Wednesday, 14 December 2011

More Questions on Social Media and Employers

There is still some controversy and much uncertainty surrounding employers vetoing candidates based on their social networking profile. It is generally considered that a person's Facebook, Twitter, or Google+ account is off limits, and that no employer, potential or otherwise, has any right of access to what is considered a personal domain. Yet, from a lay person's point of view the law seems to be somewhat unclear on this issue, so let us consider it carefully.

As far as can be determined there is no law either prohibiting or allowing employers to access an employee's (or potential) social networking page. This means that an employer has a right to ask but is not necessarily entitled access to a person's social networking account. In the case of existing employees, with whom extensive interviews, references, and (for sensitive roles) background checks have led to their acceptance in the role, this would seem less of an issue. The real concern is when employers want to make a hiring decision based on the contents of a candidate's Facebook page or Twitter stream. It seems there is a genuine fear of potential employers learning about a candidate's partying habits, political affiliations, a few embarrassing photos, or possibly an admission to acts bordering on criminal or certainly anti-social that might influence their decision. So is there anything wrong with potential employers glancing at our social media accounts to get a more rounded picture of the person they are entrusting a job to? Well, yes and no.

Some roles do contractually place their employees under certain restricted behaviour, beyond the workplace, depending on the nature of the work involved. Any employer working in a profession/market dealing with sensitive matters such as law, finance or intelligence and defence departments of the government would need some reassurance that a potential employee can be trusted. If a candidate has a tendency to talk openly on the web in detail about their job thus revealing protected information, or whose behaviour compromises the sensitivity of the role they are entrusted, any employer would want to know. Surely employers should be allowed to view any information, not normally included on a CV or disclosed during interview, as a precaution to safeguard their interests in making sure they can hire the right person for the job.

There is an argument against employer access to social media accounts on the grounds of privacy principles. Yet many argue that social media is actually not protected by privacy laws.  Twitter hashtags, unsecured Facebook and Google + status streams are largely in public domain. In fact, in his article Should Social Media Determine Your Employment Status  Jeremy Simmons argues since the aim of social media is to convey personal information to an ever increasing circle of friends, family, and followers, it can hardly be considered private. He states; "It is not called 'private media' but 'social media', arguing that with some social media users whose circle of followers are equal to the population of a small village it is difficult to maintain any semblance of privacy. So it follows that when requested by an employer for access to their social media accounts, those who refused could be hard pressed to base it on privacy.

However, the privacy argument is far from defeated. It is true to an extent that a large social circle on Facebook, et al could negate the privacy factor however users have the option to determine with whom information is shared. Facebook allows users to choose which list to direct information to, Google+ has its circles, and Twitter gives users the option to protect tweets or use direct messaging. By only sharing information with select groups, privacy is maintained within that circle of trust. It is worth noting that employers cannot discriminate employees and recruits on the grounds of age, race, religion, nationality, handicap, or marital status. Much of this information should be provided although religion and race are not required disclosures, so an employer having access to information deemed confidential could leave themselves liable to legal action if it is successful shown that such undisclosed information, later uncovered, affected the decision of that candidate's employment. 

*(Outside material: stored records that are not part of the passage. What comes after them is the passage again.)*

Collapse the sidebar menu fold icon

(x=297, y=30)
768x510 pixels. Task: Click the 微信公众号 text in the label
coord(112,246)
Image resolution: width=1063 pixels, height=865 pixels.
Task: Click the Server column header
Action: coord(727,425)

Employers can get a fuller picture of a potential employee based on their social networking posts. However, aside from the fact that any such access would have to be approved, a user can always clean up their profile to make it more acceptable before giving access. That said, using social media to determine the suitability of a candidate based on their personal life is drifting dangerously close to invasion of privacy. Whether a person has ten friends & followers, or thousands, this does not constitute an implied surrender of the right to privacy. 

An employer has every right to concerned about a potential employee's outside activities affecting or compromising their business. However such suspicions cannot surely be accurately determined just because someone enjoys a heavy night drinking or might express frustrations in their current job, or even have less than savoury political views, has little bearing on their potential to be good workers. Employment should simply be based on qualifications, experience and references, and not personal activities that may or may not put a business into disrepute, since the process already settles this. The issue of employers demanding access to candidates' social media profiles remains a controversial one lacking some legal uncertainties and setting a concerning precedent over the fine line between the much coveted work/life balance.